Excel Notebook

Excel is the most widely used data tool in Taiwan's workplace. Even if you primarily work in Python or SQL, Excel is the common language between analysts and non-technical stakeholders. This notebook covers the functions and workflows that appear most often in DA work.

For programmatic equivalents, see Pandas Notebook and SQL Notes.

All examples use a parking system dataset with columns: station_code, station_name, city, license_plate, entry_time, exit_time, parking_type, amount, payment_method.


Keyboard Shortcuts Worth Knowing

Shortcut Action
Ctrl + T Convert range to Table (auto-expands formulas)
Ctrl + Shift + L Toggle filters
`Ctrl + `` Show all formulas
Alt + = Auto-sum selected range
F4 Toggle absolute/relative reference (A1$A$1)
Ctrl + D Fill down
Ctrl + Shift + End Select to last used cell

Tables vs Ranges

Always convert raw data to a Table (Ctrl + T) before working with it.

Range Table
Formula fill Manual Auto-extends to new rows
Column reference B2:B1000 Table1[amount] — readable
Filter Manual setup Built-in
Pivot Table source Fixed range Auto-updates

Reference a table column in formulas: =SUM(Table1[amount]) instead of =SUM(B2:B1000).


Lookup Functions

XLOOKUP — Modern Standard

=XLOOKUP(lookup_value, lookup_array, return_array, [if_not_found])
-- find station name by station code
=XLOOKUP(A2, station_table[station_code], station_table[station_name], "Not Found")

-- return multiple columns at once (spills automatically)
=XLOOKUP(A2, station_table[station_code], station_table[[station_name]:[city]])

XLOOKUP replaces VLOOKUP entirely — it searches any direction, handles missing values cleanly, and can return multiple columns. Use it by default.

VLOOKUP — Legacy (Still Common)

=VLOOKUP(lookup_value, table_array, col_index_num, [exact_match])
-- find city for a station code (city is the 3rd column of the lookup table)
=VLOOKUP(A2, $E$2:$G$100, 3, FALSE)

Always use FALSE (exact match) for DA work.

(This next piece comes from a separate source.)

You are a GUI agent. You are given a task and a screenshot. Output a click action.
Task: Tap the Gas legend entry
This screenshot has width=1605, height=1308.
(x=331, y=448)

The TRUE (approximate match) is for sorted ranges only and causes subtle bugs.

VLOOKUP limitations — use XLOOKUP instead when possible: - Lookup column must be the leftmost column of the table - No built-in "not found" fallback (requires wrapping in IFERROR) - Returns only one column

INDEX / MATCH — Flexible Lookup

=INDEX(return_range, MATCH(lookup_value, lookup_range, 0))
-- same as VLOOKUP example above, but lookup column can be anywhere
=INDEX(station_table[city], MATCH(A2, station_table[station_code], 0))

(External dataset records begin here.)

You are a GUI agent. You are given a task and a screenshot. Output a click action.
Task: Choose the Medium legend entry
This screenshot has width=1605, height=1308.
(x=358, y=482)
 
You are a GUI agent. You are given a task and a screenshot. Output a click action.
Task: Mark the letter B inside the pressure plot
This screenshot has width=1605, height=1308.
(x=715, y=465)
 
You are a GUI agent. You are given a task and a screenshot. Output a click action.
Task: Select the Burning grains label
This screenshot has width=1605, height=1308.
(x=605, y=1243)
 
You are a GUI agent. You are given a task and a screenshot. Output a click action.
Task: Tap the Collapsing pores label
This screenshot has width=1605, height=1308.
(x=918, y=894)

Use INDEX/MATCH when the return column is to the left of the lookup column — VLOOKUP cannot do this.


Conditional Aggregation

SUMIF / SUMIFS

=SUMIF(range, criteria, sum_range)
=SUMIFS(sum_range, criteria_range1, criteria1, criteria_range2, criteria2, ...)
-- total revenue for station S001
=SUMIF(Table1[station_code], "S001", Table1[amount])

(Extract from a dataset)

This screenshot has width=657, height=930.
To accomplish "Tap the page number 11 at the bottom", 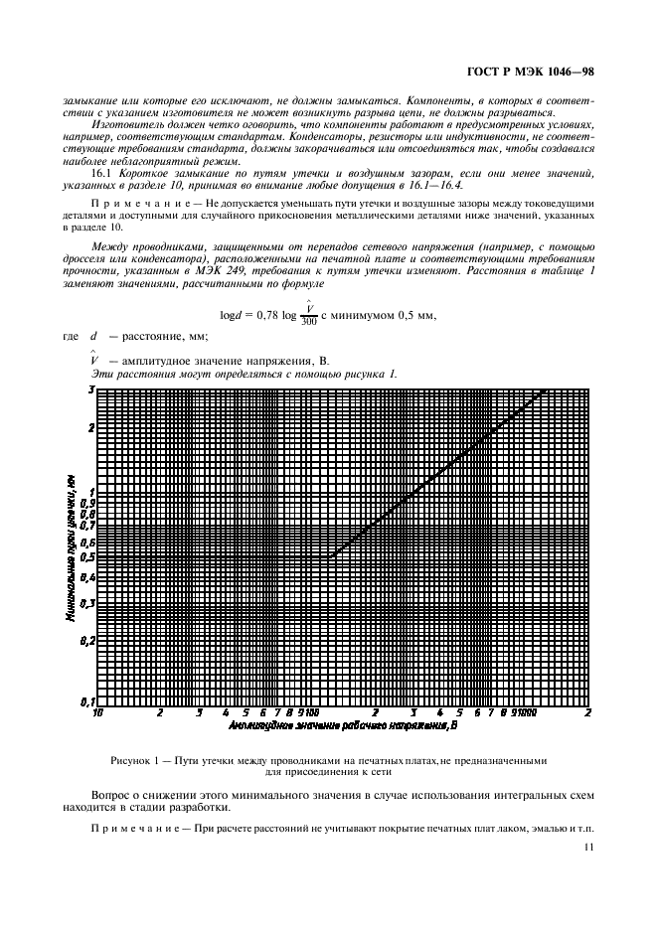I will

-- total revenue for station S001, hourly parking only
=SUMIFS(Table1[amount], Table1[station_code], "S001", Table1[parking_type], "hourly")

-- revenue for a station referenced by cell A2
=SUMIFS(Table1[amount], Table1[station_code], A2, Table1[parking_type], "hourly")

-- revenue greater than 500
=SUMIFS(Table1[amount], Table1[amount], ">500")

SUMIF is single-condition; SUMIFS handles multiple conditions. When in doubt, just use SUMIFS — it handles the single-condition case too.

COUNTIF / COUNTIFS

-- count visits to station S001
=COUNTIF(Table1[station_code], "S001")

-- count hourly visits to station S001
=COUNTIFS(Table1[station_code], "S001", Table1[parking_type], "hourly")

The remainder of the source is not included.